Brethren, if a man is overtaken in any trespass, you who are spiritual should restore him in a spirit of gentleness. Look to yourself, lest you too be tempted. Bear one another’s burdens, and so fulfil the law of Christ (Gal. 6:1-2 RSV).

The law of Christ is the love of love. We should be like dogs, who, seeing people who are sick and wounded, will go to and show them love. When we look to others trying to find ways to judge them, we have abandoned the path of love. We do not show any sense of humility. We do not show the proper understanding of God’s grace and mercy.  By judging them, we close ourselves from love. When we close ourselves from love, we cannot find salvation for God is love. “For this is the message which you have heard from the beginning, that we should love one another” (1Jn. 3:11 RSV). Without such love, we do not have the life of Christ in us. “We know that we have passed out of death into life, because we love the brethren. He who does not love abides in death” (1Jn. 3:15 RSV). And without the life of Christ in us, we will not receive the grace which we need to attain eternal life.

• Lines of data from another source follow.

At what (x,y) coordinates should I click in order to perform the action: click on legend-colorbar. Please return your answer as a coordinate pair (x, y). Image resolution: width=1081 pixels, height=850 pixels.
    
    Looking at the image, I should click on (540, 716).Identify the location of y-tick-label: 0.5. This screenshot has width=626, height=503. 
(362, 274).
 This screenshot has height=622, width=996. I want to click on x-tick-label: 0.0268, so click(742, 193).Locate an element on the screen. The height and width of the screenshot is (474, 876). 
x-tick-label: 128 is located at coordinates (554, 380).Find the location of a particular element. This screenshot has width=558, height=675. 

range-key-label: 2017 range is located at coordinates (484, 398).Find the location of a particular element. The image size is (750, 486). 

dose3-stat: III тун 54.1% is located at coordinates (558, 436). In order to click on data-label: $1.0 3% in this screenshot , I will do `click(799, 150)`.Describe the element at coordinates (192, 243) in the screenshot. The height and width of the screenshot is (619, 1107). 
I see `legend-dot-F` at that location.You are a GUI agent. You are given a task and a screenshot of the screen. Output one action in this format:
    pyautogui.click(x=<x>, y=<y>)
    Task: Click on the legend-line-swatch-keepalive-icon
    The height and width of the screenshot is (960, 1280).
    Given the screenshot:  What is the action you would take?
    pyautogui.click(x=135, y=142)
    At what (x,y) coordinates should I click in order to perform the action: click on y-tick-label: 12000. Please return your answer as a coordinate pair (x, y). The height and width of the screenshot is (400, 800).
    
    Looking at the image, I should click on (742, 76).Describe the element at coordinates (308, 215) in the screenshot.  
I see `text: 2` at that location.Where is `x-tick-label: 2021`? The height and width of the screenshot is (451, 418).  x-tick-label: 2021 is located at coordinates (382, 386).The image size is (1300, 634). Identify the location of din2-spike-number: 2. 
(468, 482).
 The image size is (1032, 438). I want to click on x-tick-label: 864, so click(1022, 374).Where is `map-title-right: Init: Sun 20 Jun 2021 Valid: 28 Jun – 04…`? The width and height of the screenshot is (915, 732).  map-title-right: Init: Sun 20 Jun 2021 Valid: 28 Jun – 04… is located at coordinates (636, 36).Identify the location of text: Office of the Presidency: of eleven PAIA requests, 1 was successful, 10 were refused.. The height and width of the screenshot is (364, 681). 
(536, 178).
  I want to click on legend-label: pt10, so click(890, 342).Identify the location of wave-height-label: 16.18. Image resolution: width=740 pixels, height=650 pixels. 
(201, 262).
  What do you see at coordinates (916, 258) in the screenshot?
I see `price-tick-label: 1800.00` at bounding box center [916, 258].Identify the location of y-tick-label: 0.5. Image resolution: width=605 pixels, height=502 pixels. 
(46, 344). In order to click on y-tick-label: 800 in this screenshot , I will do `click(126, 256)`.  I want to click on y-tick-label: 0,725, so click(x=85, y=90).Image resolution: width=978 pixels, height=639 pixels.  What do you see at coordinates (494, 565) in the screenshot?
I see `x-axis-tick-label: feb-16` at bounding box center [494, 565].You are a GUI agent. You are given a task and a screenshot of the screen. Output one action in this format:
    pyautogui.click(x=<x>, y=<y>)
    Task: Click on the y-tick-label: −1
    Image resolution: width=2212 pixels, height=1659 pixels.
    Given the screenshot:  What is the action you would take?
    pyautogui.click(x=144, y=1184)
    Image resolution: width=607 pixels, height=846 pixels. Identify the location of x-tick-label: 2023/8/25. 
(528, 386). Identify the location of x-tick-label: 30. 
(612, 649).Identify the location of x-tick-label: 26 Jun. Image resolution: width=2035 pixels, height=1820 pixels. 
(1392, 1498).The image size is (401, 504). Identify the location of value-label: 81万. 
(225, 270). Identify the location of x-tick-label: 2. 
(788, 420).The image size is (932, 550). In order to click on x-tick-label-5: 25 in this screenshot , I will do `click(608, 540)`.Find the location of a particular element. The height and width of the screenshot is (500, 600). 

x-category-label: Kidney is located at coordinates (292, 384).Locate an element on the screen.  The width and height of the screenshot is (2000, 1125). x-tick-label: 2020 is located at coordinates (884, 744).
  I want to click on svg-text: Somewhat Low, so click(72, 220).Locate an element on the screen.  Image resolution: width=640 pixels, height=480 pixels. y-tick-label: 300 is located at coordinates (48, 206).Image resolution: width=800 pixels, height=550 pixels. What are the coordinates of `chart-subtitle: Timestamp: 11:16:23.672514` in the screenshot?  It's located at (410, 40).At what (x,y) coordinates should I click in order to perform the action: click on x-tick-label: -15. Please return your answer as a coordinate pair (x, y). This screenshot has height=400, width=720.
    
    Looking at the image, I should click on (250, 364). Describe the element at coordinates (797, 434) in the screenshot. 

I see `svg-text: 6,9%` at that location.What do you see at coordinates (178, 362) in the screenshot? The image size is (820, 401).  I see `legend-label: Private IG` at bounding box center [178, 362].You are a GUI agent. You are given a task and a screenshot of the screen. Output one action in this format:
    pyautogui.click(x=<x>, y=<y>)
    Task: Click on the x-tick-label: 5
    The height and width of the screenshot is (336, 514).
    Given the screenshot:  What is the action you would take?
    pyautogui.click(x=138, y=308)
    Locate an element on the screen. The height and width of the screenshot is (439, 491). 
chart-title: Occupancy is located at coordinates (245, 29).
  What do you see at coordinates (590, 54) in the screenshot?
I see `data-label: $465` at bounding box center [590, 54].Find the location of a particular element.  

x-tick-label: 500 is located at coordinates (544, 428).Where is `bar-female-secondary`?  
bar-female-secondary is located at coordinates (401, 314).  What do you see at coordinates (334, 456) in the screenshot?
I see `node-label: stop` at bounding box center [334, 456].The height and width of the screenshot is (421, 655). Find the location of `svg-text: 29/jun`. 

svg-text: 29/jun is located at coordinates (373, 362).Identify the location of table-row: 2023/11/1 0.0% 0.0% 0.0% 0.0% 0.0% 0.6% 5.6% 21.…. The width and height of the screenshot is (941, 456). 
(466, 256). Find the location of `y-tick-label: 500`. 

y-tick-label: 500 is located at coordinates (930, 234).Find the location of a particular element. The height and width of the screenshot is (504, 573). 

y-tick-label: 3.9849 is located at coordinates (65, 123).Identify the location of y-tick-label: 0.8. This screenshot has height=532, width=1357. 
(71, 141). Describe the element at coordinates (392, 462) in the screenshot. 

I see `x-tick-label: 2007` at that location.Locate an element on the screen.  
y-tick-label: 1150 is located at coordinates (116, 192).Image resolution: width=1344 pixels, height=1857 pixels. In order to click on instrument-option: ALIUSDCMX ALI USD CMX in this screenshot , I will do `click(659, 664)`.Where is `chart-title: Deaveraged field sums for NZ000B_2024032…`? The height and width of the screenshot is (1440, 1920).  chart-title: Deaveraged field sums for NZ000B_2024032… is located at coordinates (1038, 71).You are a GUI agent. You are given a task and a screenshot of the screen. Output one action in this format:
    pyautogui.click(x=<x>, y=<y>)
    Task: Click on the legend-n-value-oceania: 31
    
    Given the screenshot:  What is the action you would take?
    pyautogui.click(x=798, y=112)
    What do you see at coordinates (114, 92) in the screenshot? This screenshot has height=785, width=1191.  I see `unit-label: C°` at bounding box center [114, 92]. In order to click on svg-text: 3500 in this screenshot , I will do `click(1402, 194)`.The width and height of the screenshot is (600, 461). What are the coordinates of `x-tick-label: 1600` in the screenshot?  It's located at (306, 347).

Christ, in his great love for us, does not seek to judge us, but to save us (cf. Jn. 3:17). He will not render his judgement before its proper time. We should follow is example. When we go into the world, our goal should not be to act as a judge seeking to destroy everything around us for being less than we would like it to be, but to be a companion with Christ, sharing his love with all.

The desert fathers had to learn how to be with each other. To properly establish their community, they needed to work together This would not be possible if each, in their pride, thought their way and desires should be the foundation for the community. They came to understand that their community must be founded upon Christ and his grace. That is, it must be founded on the law of Christ, the law of love. Such love, when it is acted upon, could and did bring the community together and help those within to find their salvation. But when they lost, when petty rivalries got the best of them, the community floundered because it no longer resembled what it was meant to be.


[1] The Sayings of the Desert Fathers. Trans. Benedicta Ward (Kalamazoo, MI: Cistercian Publications, 1984), 109-110.

[2] St. Peter of Damaskos, “A Treasury of Divine Knowledge” in The Philokalia: The Complete Text. Volume Three. Trans and ed. G.E.H. Palmer, Philip Sherrard and Kallistos Ware, et. al. (London: Faber and Faber, 1984), 160  [“That we should not despair even If we sin many times”].

[3] The Sayings of the Desert Fathers, 62.

[4] The Sayings of the Desert Fathers, 133.

[5] The Sayings of the Desert Fathers, 159.

[6] The Sayings of the Desert Fathers, 152.